Extracted text —
# Proof of Salting



## hydroturf (Oct 20, 2005)

Hey guys, I have an unusual situation from a rental property owner who i know is playing games with me. He doesn't want to pay for any salting i've done - he has asked me to 'prove' i've done it. He says his tenants have never seen me do - of course, since it's usually done at 3 or 4 in the morning. 

Now, I have salted every storm and I have already terminated his contract in writing. Thoughts on collecting or providing proof? I do document my salting on a route sheet but I'm afraid that's not going to be enough if I have to go to court.


----------



## REAPER (Nov 23, 2004)

You calmly tell him all worked was done per contract.

If he is unwilling to pay have your lawyer send them a letter with the date for court. Lawyer fee's should also be included as well as late fee's for non-payment.


----------



## Cassy (Aug 10, 2006)

I agree with that advice. Once lawyers are called in I find many clients are suddenly willing to pay.

While I don't salt, I've had similar situations with landscaping--specifically when we are contracted to spray chemicals, clients can't generally see it so I can see them questioning whether it was done.
Keeping dated logs helps alot, as I've heard from other guys, to go towards proving your case. Especially if it is a long running log, that way it doesn't look like something you've slapped together for the court to see--if it gets to that.

good luck!


----------



## Big Dog D (Oct 1, 2005)

Ask him to proove that it wasn't done!


----------



## Bruce'sEx (Sep 16, 2006)

Generally we write in and out times, but thats not oh so reliable.
A landscape company around here, has linked there gps tracking in that when the salters are engaged, time on and off are logged, alongside the normal location tracking. Thats gotten them out of two lawsuits this year. 

We are looking into arrange the samething for our salters. We've never had a problem, but it sounds like relatively solid way to avoid the unknown.


----------



## KCB (Jan 22, 2006)

Tell him to lick the pavement .


----------



## X-LOWBALLER (Jan 16, 2007)

I have a salt sheet that MUST be signed. In fact, if the customer does not sign it, it is free. I have several accounts where having them sign it at 3 in the morning would be impossible so we/I return in the am and have them sign it then. I had a problem getting paid $2300 5 years ago with the same problem and it hasnt happened since. If they dont sign it, atleast you'll know the first time out that they are aholes. I would hate to walk in on pay day and 12 saltings later to find out otherwise.

Set exercise 1 — Reproduce the rows word for word, from the line with "830x777 pixels." up to and including the line with "Action: (102, 86)".
The thread about proof of salting and the rows are unrelated material.

Stored data —

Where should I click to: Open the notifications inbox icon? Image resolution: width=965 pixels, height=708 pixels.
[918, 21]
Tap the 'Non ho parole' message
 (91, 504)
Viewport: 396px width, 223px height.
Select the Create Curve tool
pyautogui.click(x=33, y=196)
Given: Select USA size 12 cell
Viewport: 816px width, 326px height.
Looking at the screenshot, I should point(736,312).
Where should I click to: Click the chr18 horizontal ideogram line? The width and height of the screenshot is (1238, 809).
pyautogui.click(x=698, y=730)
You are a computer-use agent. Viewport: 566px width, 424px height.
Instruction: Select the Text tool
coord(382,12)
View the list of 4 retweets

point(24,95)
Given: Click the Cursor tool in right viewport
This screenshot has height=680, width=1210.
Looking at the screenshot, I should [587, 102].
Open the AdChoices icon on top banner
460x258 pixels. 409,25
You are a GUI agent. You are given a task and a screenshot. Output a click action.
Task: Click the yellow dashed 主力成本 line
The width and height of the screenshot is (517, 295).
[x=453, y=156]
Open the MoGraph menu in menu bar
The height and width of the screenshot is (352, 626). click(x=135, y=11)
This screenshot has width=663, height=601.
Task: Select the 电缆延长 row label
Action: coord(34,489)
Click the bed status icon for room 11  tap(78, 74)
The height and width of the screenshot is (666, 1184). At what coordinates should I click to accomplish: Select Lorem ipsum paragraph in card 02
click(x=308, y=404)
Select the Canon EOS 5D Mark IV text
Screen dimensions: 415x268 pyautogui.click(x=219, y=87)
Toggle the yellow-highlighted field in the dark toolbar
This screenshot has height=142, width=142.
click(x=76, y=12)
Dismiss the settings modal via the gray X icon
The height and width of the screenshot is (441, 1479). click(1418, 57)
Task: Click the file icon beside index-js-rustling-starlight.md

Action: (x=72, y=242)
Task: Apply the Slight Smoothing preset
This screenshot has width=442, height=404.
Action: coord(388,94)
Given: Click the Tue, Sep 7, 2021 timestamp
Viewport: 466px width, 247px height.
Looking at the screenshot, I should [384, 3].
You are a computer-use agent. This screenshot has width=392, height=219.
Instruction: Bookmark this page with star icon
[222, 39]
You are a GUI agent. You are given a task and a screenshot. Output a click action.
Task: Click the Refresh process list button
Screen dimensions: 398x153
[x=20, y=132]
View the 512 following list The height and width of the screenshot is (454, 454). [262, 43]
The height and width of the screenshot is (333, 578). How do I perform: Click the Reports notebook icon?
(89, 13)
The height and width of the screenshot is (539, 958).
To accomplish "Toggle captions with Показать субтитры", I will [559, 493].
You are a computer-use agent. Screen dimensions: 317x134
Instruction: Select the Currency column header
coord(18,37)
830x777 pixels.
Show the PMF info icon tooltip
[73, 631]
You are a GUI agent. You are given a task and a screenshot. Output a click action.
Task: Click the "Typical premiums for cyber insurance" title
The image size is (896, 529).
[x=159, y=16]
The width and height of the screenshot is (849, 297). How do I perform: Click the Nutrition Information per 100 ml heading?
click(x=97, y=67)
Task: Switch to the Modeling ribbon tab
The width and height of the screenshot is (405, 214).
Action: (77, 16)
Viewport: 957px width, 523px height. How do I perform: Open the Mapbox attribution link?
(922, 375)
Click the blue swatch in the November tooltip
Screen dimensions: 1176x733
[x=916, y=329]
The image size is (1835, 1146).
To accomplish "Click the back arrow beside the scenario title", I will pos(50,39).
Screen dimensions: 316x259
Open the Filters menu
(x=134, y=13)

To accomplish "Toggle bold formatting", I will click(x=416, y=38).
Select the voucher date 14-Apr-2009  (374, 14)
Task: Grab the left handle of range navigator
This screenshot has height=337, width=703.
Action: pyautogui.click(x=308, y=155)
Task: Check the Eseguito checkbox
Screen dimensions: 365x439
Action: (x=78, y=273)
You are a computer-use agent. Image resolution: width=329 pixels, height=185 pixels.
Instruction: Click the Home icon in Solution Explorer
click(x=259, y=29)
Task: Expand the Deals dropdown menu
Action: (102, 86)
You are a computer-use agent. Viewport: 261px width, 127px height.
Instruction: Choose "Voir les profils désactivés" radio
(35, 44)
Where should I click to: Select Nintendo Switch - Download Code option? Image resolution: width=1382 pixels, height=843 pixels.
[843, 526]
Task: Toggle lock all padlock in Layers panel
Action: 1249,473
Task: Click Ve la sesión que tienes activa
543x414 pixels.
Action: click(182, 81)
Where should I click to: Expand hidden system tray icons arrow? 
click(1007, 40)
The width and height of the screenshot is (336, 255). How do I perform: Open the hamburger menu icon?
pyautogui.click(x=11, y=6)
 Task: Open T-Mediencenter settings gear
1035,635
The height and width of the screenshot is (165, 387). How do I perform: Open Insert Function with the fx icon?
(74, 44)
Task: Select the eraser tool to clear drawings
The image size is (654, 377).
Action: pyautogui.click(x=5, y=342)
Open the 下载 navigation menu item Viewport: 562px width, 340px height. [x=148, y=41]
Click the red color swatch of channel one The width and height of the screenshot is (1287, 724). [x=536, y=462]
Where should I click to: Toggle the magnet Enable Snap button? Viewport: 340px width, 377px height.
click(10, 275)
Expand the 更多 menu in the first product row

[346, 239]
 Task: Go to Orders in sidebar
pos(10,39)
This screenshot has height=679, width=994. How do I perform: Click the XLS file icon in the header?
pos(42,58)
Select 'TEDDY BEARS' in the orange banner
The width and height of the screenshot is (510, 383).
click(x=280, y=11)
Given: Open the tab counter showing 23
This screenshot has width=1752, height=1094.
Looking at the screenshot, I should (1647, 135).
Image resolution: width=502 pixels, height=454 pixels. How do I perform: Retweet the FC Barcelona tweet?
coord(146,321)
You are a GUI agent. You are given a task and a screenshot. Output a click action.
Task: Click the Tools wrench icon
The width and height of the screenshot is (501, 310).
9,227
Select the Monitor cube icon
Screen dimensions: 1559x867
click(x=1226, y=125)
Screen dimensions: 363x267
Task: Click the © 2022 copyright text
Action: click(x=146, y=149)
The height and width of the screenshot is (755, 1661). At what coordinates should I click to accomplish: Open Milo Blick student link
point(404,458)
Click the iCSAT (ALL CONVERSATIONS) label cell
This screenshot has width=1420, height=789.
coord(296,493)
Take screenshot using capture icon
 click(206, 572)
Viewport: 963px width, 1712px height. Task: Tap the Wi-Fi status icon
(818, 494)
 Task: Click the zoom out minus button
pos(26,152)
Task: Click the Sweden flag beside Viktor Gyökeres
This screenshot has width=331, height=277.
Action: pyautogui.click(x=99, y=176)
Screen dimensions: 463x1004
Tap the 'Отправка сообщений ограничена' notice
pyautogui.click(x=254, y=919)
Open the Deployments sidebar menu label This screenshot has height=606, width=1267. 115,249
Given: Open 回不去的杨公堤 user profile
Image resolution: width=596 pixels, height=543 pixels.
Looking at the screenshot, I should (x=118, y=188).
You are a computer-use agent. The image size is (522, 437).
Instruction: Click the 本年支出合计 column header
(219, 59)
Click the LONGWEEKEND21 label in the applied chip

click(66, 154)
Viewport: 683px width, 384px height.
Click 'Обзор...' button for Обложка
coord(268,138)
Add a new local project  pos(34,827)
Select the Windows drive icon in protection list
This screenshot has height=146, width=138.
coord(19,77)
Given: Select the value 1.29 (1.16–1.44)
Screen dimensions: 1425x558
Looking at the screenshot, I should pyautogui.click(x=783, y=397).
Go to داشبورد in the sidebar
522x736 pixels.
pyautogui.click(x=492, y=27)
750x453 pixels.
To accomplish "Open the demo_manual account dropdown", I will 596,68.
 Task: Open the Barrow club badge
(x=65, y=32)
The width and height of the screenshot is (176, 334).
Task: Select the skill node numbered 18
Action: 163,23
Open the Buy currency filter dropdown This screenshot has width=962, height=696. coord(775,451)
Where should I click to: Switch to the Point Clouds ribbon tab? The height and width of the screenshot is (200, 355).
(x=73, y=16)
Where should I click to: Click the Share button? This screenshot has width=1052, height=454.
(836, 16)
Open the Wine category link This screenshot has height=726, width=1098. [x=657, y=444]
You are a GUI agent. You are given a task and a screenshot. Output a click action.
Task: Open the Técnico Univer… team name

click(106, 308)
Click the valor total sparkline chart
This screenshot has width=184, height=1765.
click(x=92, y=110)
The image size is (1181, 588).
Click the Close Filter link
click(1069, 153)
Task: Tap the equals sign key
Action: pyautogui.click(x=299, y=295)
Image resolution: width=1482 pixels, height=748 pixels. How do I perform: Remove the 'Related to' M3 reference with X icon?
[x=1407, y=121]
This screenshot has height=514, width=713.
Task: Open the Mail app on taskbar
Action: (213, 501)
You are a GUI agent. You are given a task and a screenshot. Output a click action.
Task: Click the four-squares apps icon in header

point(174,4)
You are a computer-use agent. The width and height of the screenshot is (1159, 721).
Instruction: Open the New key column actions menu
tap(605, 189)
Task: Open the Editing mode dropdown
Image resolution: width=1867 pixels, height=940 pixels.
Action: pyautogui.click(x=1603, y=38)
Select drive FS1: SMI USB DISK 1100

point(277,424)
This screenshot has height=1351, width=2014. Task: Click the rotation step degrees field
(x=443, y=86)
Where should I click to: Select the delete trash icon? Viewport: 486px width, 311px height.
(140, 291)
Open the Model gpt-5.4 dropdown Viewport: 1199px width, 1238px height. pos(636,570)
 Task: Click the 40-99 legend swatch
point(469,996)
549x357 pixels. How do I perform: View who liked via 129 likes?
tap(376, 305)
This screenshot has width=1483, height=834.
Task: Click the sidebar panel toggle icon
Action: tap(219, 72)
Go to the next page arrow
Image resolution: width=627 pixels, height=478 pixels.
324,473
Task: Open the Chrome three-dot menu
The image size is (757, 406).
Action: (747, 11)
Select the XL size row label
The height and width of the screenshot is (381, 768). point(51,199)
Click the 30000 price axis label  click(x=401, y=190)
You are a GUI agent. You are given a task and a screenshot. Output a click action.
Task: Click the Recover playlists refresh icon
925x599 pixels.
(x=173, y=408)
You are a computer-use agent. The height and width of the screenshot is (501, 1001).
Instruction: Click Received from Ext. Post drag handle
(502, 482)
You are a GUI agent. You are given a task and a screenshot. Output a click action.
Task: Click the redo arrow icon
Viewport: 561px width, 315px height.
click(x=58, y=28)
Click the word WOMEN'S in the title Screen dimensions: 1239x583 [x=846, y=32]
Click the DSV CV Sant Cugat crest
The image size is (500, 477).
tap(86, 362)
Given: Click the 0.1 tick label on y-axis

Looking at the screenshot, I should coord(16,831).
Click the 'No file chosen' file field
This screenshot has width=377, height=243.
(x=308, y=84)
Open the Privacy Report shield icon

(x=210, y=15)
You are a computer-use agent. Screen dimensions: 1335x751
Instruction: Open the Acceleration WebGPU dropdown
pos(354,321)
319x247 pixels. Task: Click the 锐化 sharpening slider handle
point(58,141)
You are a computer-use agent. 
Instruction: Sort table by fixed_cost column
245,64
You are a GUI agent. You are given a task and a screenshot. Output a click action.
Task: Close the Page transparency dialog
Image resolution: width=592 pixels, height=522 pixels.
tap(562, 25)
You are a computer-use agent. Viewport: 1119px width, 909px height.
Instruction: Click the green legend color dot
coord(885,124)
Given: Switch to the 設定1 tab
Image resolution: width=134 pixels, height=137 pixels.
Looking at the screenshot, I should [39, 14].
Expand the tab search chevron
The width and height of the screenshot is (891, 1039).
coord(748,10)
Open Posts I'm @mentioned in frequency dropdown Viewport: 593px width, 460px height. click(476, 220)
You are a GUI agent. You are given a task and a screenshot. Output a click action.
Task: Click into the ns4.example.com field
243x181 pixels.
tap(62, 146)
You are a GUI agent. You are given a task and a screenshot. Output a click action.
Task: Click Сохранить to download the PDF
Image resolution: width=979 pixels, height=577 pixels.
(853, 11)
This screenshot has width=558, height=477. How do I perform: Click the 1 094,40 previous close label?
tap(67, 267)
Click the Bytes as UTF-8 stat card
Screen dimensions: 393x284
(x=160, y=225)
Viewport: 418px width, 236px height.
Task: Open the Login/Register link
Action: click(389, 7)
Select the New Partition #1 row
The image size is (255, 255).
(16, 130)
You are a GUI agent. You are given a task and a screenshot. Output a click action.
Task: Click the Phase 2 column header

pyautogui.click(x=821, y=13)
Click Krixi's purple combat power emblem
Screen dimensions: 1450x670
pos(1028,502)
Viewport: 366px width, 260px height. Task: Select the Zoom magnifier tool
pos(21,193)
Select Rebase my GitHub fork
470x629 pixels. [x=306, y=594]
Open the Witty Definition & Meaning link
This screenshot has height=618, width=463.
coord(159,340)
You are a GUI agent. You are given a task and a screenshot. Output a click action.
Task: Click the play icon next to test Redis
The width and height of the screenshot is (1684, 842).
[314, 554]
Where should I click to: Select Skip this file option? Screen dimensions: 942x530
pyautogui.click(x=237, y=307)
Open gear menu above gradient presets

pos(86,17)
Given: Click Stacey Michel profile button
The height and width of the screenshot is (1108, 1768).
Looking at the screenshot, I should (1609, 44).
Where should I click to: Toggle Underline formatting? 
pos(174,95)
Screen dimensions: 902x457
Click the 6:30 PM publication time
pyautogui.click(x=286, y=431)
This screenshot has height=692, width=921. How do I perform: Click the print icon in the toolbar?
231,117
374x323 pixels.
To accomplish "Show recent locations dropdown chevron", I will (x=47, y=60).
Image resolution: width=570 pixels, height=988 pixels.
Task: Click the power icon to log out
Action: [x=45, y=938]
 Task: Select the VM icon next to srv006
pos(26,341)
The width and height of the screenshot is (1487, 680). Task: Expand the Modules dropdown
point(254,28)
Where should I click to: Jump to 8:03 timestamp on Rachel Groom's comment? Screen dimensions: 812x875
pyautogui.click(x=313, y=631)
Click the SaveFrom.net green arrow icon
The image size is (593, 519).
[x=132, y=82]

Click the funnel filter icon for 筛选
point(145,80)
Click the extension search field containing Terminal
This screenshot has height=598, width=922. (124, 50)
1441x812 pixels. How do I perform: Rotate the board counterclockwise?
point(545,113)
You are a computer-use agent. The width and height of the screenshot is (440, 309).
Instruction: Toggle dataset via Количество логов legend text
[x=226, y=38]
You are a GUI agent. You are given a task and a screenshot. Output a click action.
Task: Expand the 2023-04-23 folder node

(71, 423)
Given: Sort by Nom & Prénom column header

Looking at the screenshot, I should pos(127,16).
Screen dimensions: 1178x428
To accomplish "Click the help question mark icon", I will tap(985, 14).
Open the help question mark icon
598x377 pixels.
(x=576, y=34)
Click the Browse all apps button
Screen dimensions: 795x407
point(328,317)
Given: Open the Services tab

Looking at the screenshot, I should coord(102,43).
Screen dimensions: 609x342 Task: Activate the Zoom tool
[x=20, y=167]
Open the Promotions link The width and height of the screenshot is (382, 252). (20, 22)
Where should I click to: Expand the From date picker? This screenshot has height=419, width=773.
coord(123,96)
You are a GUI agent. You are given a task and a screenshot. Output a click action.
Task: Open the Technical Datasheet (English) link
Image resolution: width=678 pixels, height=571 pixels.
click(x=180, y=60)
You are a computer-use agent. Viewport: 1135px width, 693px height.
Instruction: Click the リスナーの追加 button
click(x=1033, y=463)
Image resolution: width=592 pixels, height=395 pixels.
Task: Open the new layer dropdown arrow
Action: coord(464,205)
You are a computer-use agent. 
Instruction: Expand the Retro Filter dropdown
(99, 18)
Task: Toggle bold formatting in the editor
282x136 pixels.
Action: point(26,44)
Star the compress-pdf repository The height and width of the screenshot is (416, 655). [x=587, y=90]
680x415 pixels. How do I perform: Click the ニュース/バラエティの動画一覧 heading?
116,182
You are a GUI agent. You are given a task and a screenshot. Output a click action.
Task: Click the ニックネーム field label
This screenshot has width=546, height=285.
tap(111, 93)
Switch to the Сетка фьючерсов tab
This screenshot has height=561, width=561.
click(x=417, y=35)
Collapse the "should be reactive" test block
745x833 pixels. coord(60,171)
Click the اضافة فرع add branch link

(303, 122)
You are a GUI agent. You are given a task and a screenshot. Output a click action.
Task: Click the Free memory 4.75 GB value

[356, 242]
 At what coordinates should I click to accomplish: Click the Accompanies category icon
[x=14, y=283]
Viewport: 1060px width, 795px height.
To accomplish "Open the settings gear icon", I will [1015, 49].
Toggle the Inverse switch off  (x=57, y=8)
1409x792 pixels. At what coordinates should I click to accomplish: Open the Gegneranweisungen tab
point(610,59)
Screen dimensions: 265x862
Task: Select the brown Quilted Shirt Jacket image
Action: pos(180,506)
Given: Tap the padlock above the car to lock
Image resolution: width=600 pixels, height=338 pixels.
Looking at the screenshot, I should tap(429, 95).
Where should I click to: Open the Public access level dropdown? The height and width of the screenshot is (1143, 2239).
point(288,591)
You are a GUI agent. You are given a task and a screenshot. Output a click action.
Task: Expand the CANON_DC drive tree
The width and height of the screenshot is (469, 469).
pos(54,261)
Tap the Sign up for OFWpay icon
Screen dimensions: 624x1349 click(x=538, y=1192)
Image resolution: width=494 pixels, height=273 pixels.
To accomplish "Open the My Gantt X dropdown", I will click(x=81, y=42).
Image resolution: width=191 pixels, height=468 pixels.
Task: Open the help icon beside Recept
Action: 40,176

Set exercise 2 — Quote the passage of the thread about proof of salting from "While I don't" up to and including "gets to that.".

Full output 1 —
830x777 pixels.
Show the PMF info icon tooltip
[73, 631]
You are a GUI agent. You are given a task and a screenshot. Output a click action.
Task: Click the "Typical premiums for cyber insurance" title
The image size is (896, 529).
[x=159, y=16]
The width and height of the screenshot is (849, 297). How do I perform: Click the Nutrition Information per 100 ml heading?
click(x=97, y=67)
Task: Switch to the Modeling ribbon tab
The width and height of the screenshot is (405, 214).
Action: (77, 16)
Viewport: 957px width, 523px height. How do I perform: Open the Mapbox attribution link?
(922, 375)
Click the blue swatch in the November tooltip
Screen dimensions: 1176x733
[x=916, y=329]
The image size is (1835, 1146).
To accomplish "Click the back arrow beside the scenario title", I will pos(50,39).
Screen dimensions: 316x259
Open the Filters menu
(x=134, y=13)

To accomplish "Toggle bold formatting", I will click(x=416, y=38).
Select the voucher date 14-Apr-2009  (374, 14)
Task: Grab the left handle of range navigator
This screenshot has height=337, width=703.
Action: pyautogui.click(x=308, y=155)
Task: Check the Eseguito checkbox
Screen dimensions: 365x439
Action: (x=78, y=273)
You are a computer-use agent. Image resolution: width=329 pixels, height=185 pixels.
Instruction: Click the Home icon in Solution Explorer
click(x=259, y=29)
Task: Expand the Deals dropdown menu
Action: (102, 86)

Full output 2 —
While I don't salt, I've had similar situations with landscaping--specifically when we are contracted to spray chemicals, clients can't generally see it so I can see them questioning whether it was done.
Keeping dated logs helps alot, as I've heard from other guys, to go towards proving your case. Especially if it is a long running log, that way it doesn't look like something you've slapped together for the court to see--if it gets to that.